* WHAT IS EXPECTED *
No pictures go in the copy. Restate, word for word, each line from the one containing "This screenshot has" through the last line below.

* DATA TO PROCESS *
━━━━━━━━━━
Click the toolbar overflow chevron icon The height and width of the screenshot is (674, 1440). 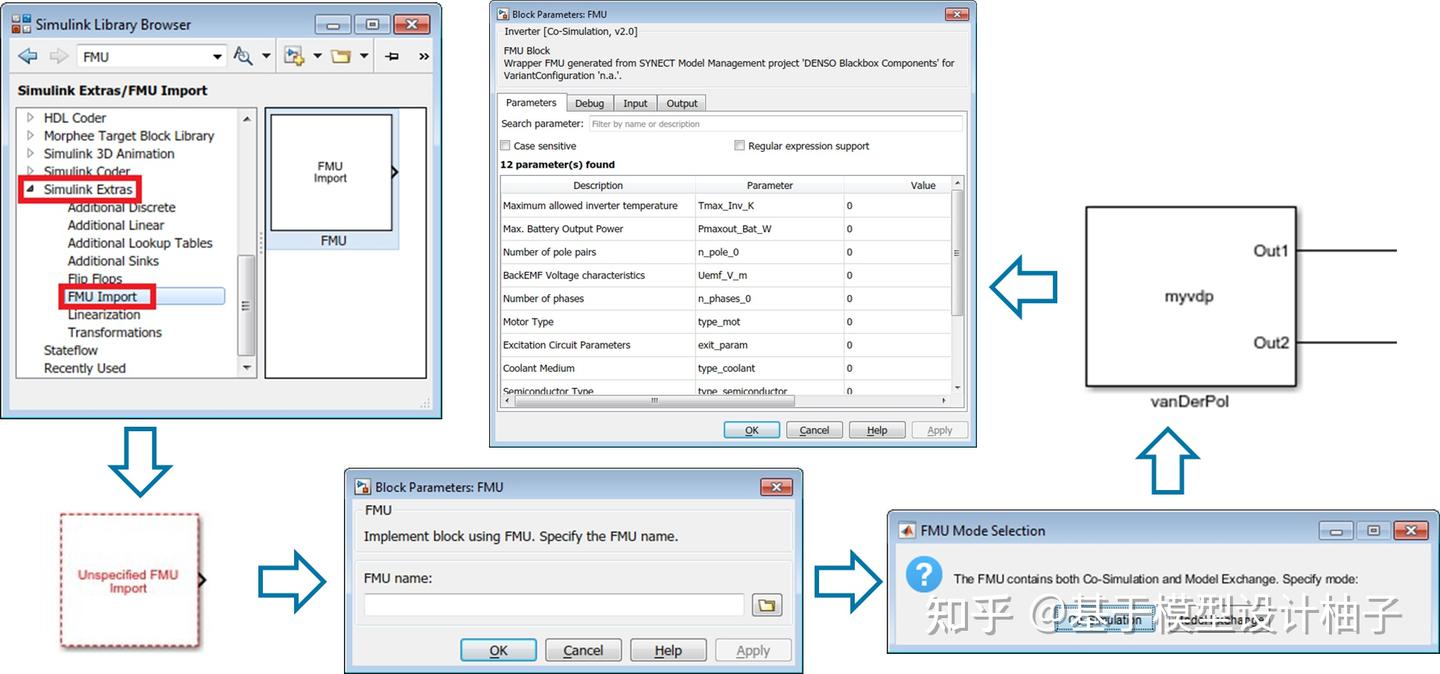coord(423,56)
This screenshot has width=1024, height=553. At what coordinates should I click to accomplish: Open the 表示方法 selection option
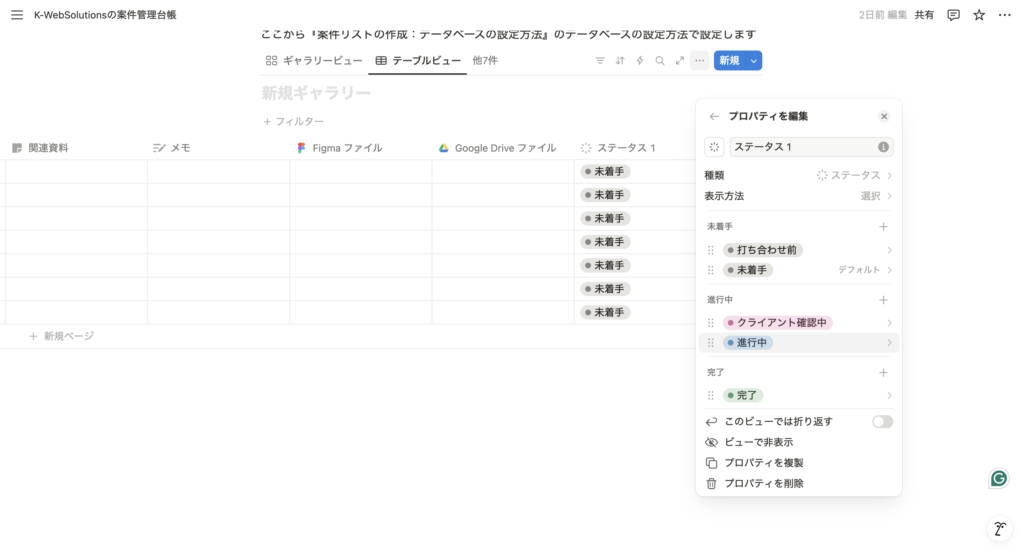click(x=799, y=196)
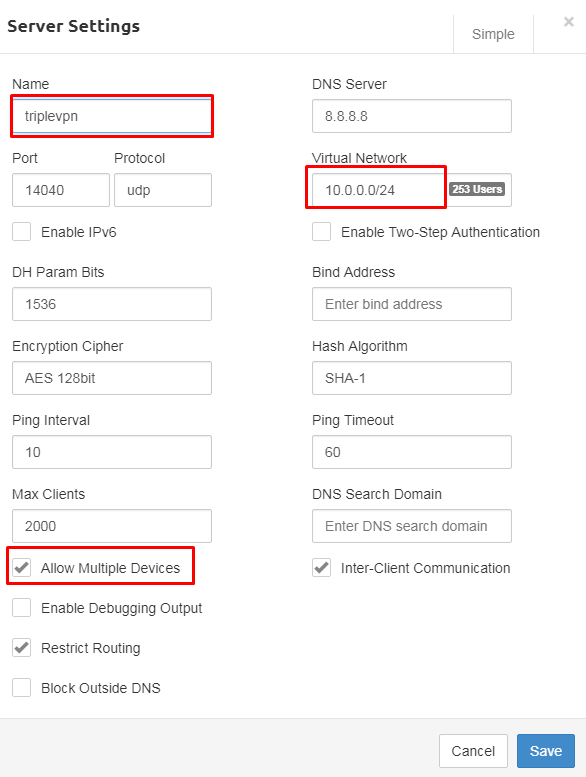Viewport: 586px width, 777px height.
Task: Close the Server Settings dialog with X
Action: (x=569, y=22)
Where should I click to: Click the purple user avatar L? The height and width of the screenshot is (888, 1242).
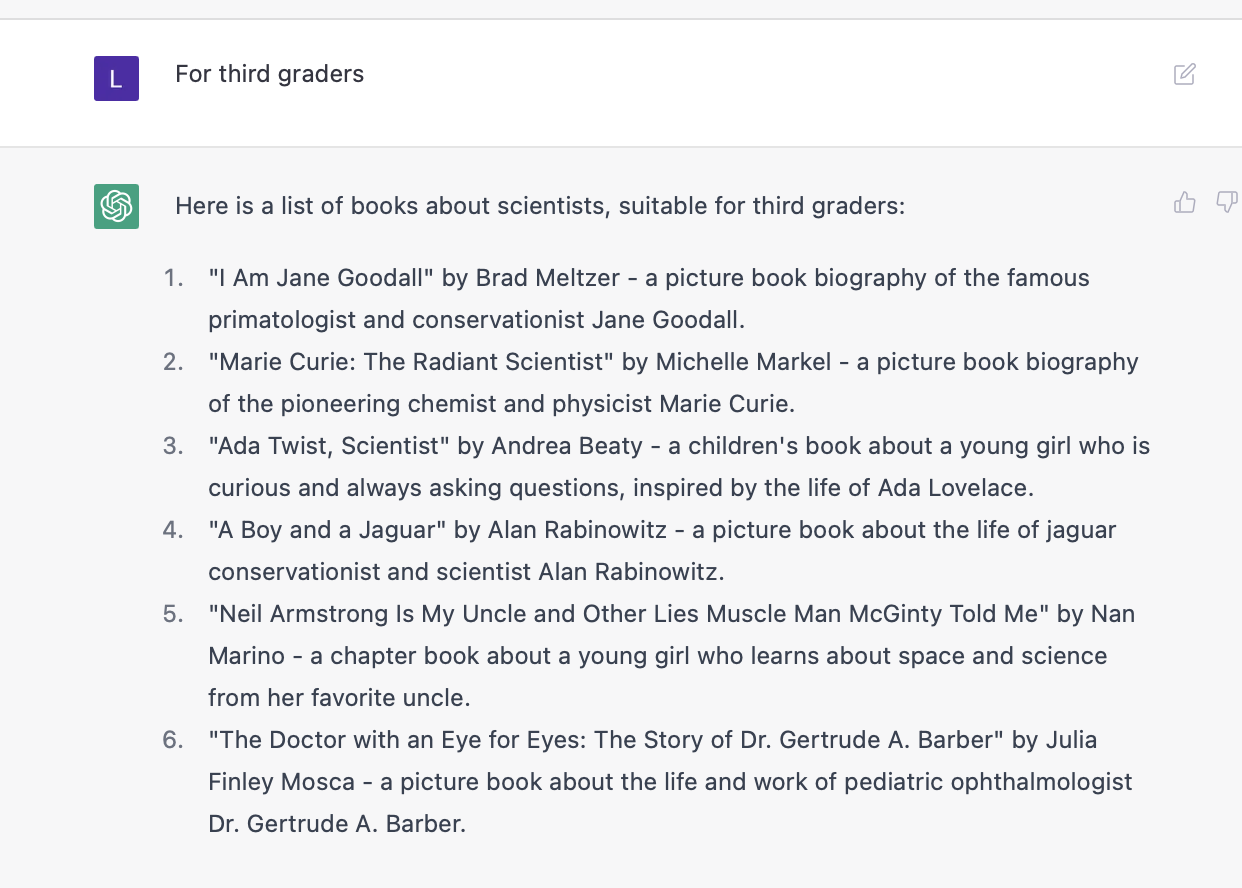point(116,78)
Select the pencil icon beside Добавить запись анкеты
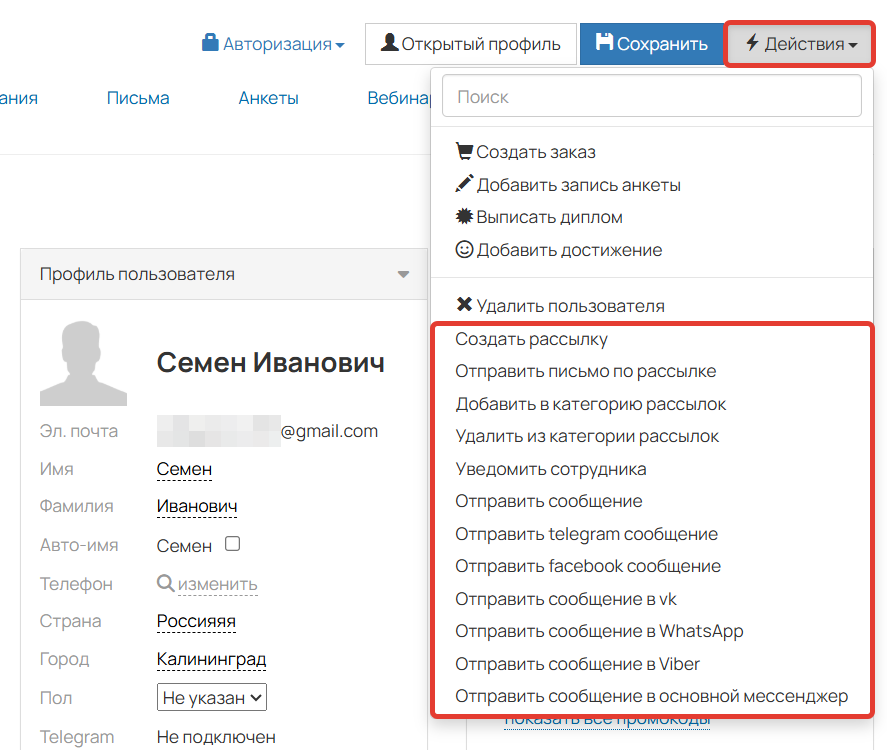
━━━━━━━━━━
* FINISHED EXERCISE *
This screenshot has width=1024, height=553. At what coordinates should I click to accomplish: Open the 表示方法 selection option
click(x=799, y=196)
Viewport: 586px width, 777px height.
Task: Close the Server Settings dialog with X
Action: (x=569, y=22)
Where should I click to: Click the purple user avatar L? The height and width of the screenshot is (888, 1242).
point(116,78)
Select the pencil icon beside Добавить запись анкеты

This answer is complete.